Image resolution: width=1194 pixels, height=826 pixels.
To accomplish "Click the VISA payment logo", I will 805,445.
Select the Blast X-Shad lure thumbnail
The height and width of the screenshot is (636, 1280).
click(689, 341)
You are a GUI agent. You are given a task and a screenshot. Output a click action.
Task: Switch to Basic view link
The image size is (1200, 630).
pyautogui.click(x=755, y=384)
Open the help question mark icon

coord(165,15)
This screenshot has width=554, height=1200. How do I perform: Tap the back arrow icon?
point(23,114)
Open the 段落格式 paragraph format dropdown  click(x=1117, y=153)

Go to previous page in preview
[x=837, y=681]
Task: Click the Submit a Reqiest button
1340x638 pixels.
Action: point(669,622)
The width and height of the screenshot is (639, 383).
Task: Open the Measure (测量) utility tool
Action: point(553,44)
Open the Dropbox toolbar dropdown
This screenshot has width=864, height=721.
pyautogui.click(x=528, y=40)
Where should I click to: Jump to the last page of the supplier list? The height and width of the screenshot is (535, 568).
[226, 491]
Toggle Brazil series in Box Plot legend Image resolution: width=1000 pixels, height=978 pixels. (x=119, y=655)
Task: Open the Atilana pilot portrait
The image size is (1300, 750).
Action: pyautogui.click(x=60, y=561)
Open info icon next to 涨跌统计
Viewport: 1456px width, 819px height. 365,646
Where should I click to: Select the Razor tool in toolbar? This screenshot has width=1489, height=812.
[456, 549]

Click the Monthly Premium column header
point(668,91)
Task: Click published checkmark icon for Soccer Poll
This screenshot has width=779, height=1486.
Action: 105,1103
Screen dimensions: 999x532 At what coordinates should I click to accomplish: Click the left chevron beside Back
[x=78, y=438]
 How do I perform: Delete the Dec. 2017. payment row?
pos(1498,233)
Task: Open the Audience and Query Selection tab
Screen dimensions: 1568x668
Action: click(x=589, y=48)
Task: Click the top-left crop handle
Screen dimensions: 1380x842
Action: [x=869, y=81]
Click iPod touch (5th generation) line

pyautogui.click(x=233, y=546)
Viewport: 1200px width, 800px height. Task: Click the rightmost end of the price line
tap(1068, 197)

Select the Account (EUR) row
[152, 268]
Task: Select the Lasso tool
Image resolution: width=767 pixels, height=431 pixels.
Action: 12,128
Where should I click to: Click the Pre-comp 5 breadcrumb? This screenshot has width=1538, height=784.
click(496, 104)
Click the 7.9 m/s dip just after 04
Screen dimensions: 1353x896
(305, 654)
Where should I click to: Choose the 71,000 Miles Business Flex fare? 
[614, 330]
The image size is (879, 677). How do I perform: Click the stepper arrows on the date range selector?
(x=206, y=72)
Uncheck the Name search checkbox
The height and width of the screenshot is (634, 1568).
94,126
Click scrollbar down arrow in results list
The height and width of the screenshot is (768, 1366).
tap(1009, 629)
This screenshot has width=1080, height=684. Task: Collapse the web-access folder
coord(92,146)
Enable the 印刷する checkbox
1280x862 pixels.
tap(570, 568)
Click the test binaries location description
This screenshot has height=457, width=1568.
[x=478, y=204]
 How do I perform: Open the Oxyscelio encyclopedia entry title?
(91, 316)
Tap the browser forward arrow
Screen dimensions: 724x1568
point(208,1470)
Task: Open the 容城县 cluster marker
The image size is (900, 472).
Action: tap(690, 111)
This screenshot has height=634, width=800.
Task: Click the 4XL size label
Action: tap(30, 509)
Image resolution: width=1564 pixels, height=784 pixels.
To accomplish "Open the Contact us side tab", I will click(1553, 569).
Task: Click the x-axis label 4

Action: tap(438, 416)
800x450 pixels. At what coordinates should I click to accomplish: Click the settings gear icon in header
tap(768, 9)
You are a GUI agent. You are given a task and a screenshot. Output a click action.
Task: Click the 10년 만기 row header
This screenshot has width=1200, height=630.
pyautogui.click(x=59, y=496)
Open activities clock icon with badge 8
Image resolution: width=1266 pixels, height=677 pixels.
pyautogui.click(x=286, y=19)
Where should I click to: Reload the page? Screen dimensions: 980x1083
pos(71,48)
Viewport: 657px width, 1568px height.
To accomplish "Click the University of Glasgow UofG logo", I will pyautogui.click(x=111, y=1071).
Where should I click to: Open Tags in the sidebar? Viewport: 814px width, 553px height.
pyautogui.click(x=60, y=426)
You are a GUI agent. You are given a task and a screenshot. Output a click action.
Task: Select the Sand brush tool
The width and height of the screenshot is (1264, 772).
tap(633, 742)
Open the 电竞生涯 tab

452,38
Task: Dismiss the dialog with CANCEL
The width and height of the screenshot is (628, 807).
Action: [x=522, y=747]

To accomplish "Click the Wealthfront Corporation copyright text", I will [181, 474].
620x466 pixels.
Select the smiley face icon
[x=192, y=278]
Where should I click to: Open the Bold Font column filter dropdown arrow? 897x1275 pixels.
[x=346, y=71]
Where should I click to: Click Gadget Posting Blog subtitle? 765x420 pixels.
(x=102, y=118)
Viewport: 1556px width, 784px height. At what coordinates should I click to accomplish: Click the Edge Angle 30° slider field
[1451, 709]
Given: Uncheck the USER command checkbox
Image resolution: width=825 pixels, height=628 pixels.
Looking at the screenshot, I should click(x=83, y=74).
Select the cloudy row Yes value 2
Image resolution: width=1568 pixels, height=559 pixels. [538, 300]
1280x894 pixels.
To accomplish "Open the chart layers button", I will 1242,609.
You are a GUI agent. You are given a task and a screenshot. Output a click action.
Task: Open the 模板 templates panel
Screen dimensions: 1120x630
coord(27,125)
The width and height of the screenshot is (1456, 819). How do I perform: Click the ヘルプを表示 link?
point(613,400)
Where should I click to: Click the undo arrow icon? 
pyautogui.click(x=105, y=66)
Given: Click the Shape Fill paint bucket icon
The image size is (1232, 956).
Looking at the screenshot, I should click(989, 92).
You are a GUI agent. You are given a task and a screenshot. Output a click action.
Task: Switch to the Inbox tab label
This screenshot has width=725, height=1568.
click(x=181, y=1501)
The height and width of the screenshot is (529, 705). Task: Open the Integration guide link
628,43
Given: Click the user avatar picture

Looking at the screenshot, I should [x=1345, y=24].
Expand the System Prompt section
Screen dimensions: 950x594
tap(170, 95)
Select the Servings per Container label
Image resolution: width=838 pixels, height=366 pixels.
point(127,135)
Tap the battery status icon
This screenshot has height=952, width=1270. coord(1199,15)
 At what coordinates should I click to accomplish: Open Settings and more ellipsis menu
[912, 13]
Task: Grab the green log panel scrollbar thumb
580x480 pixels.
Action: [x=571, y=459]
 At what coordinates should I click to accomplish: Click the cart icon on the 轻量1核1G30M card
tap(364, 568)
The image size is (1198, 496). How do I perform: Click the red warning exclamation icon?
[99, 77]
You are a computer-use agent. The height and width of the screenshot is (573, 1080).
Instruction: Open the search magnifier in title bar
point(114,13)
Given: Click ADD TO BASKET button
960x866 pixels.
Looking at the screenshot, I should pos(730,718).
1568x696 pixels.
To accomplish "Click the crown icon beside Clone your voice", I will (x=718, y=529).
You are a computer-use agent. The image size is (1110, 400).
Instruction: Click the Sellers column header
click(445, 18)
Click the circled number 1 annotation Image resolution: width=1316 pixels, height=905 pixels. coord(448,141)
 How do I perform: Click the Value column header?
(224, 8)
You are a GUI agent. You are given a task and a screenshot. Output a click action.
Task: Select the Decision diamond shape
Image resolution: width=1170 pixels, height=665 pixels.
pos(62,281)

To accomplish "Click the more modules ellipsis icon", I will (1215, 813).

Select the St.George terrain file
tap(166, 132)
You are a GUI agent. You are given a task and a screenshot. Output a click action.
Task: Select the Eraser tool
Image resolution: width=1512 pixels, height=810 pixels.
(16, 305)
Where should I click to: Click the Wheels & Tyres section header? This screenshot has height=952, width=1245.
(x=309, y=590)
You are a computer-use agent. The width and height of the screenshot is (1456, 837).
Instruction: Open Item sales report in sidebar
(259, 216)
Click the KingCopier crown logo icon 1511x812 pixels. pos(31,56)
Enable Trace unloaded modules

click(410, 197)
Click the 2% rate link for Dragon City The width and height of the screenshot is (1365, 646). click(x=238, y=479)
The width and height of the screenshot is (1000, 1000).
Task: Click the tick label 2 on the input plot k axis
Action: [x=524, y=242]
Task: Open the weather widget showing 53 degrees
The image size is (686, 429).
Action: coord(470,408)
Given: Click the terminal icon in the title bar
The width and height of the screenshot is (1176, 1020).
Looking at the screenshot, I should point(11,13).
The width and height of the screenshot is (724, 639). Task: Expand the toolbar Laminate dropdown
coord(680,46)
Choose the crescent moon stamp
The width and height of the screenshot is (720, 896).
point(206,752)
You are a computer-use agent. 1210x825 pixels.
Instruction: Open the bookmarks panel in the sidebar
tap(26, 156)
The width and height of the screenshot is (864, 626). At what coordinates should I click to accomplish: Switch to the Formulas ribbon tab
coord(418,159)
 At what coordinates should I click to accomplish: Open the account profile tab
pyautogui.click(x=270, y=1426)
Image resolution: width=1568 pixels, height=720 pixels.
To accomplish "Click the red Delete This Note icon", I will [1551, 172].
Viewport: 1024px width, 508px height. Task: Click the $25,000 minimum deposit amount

---

EXERCISE ▸ Give the number of lines in the records that contain the string "checkbox", with no other output.

EXERCISE RESULT ▸ 3